Ia dimakamkan di Nuremberg (Johannis-Friedhof)
di pemakaman yang sama dengan seniman Albrecht
Dürer.
Pengaruh terutama
sekali terjadi pada diri teolog-teolog seperti Strauss, penulis Leben Jesu. Namun banyak dari gagasannya diangkat oleh mereka yang,
seperti Arnold Ruge, terlibat dalam pergumulan antara gereja
dan negara
di Jerman, dan mereka yang, seperti Friedrich
Engels dan Karl Marx, menjadi pemimpin dalam revolusi kaum
buruh melawan kekuasaan modal. Karyanya sengaja dibuat sangat tidak sistematis
("keine Philosophie ist meine Philosophie", "filsafat saya
adalah tak ada filsafat") yang menjadikannya suatu kekuatan dalam
filsafat. Ia mengungkapkan keyakinan-keyakinannya yang mendalam dengan cara
penuh semangat, terputus-putus, tetapi padat dan terurai dengan baik – bahwa
filsafat harus kembali dari metafisika yang tidak substansial kepada
fakta-fakta yang kuat tentang hakikat manusia dan ilmu pengetahuan alam, bahwa
tubuh manusia tidak kurang pentingnya dibandingkan dengan jiwa manusia
("Der Mensch ist was er isst", "Manusia adalah apa yang ia
makan") dan bahwa Kekristenan sama sekali sudah tidak seirama dengan
zamannya. Keyakinan-keyakinannya menjadi penting karena kesederhanaan,
kejujuran dan ketekunan wataknya; namun semuayna membutuhkan pembenaran yang
lebih efektif daripada yang dapat ia berikan.

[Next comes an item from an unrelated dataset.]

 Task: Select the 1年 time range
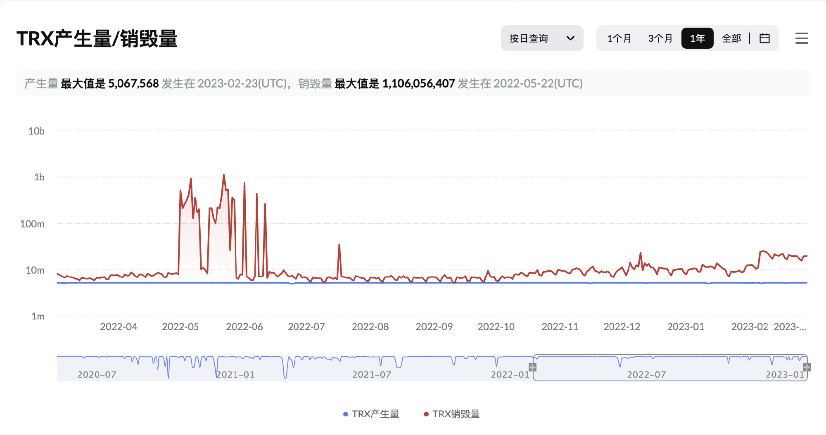coord(697,38)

Meskipun menghadapi kritik-kritik
itu, warisannya dilanjutkan oleh mereka yang menganggapnya sebagai salah satu
dari bapak studi agama yang akademis kritis/modern.
Meskipun sebagian
orang pernah mengatakan bahwa Feuerbach mempengaruhi Bruno
Bauer hingga mengikuti Feuerbach dari Hegelianism kepada suatu
bentuk dari naturalisme, hal ini disangkal oleh para penulis modern. Bruno
Bauer tidak mengutip Feuerbach sebagai sumber. Anti-Hegelianisme Feuerbach pun
tidak digemakan oleh Bruno Bauer, karena Bauer terus mengembangkan tema-tema
teologi Hegelian bersama-sama dengan demitologisasi, dialektika dan analisis historis
dalam kritik Perjanjian Baru. Pemahaman yang terdapat pada Feuerbach dan David Strauss, yakni bahwa semua orang secara
langsung sama dengan Allah, tanpa membutuhkan perkembangan rohani apapun,
ditolak oleh Bruno Bauer dan dianggap sebagai pemahaman yang anti-Hegelian.
Bagi Bauer, hanya pengembangan yang hati-hati dari kesadaran diri yang rohani
yang dapat mengangkat manusia biasa kepada Kesatuan Ilahi. Arnold Ruge mengecam keras Bauer atas kesetiaannya
kepada tema-tema teologis. Belakangan, Marx
dan Engels
menolak semua Hegelian Muda, dari Feuerbach hingga Bauer dalam karya mereka
yang terkenal, The German Ideology
dan "Theses on Feuerbach" yang lebih singkat.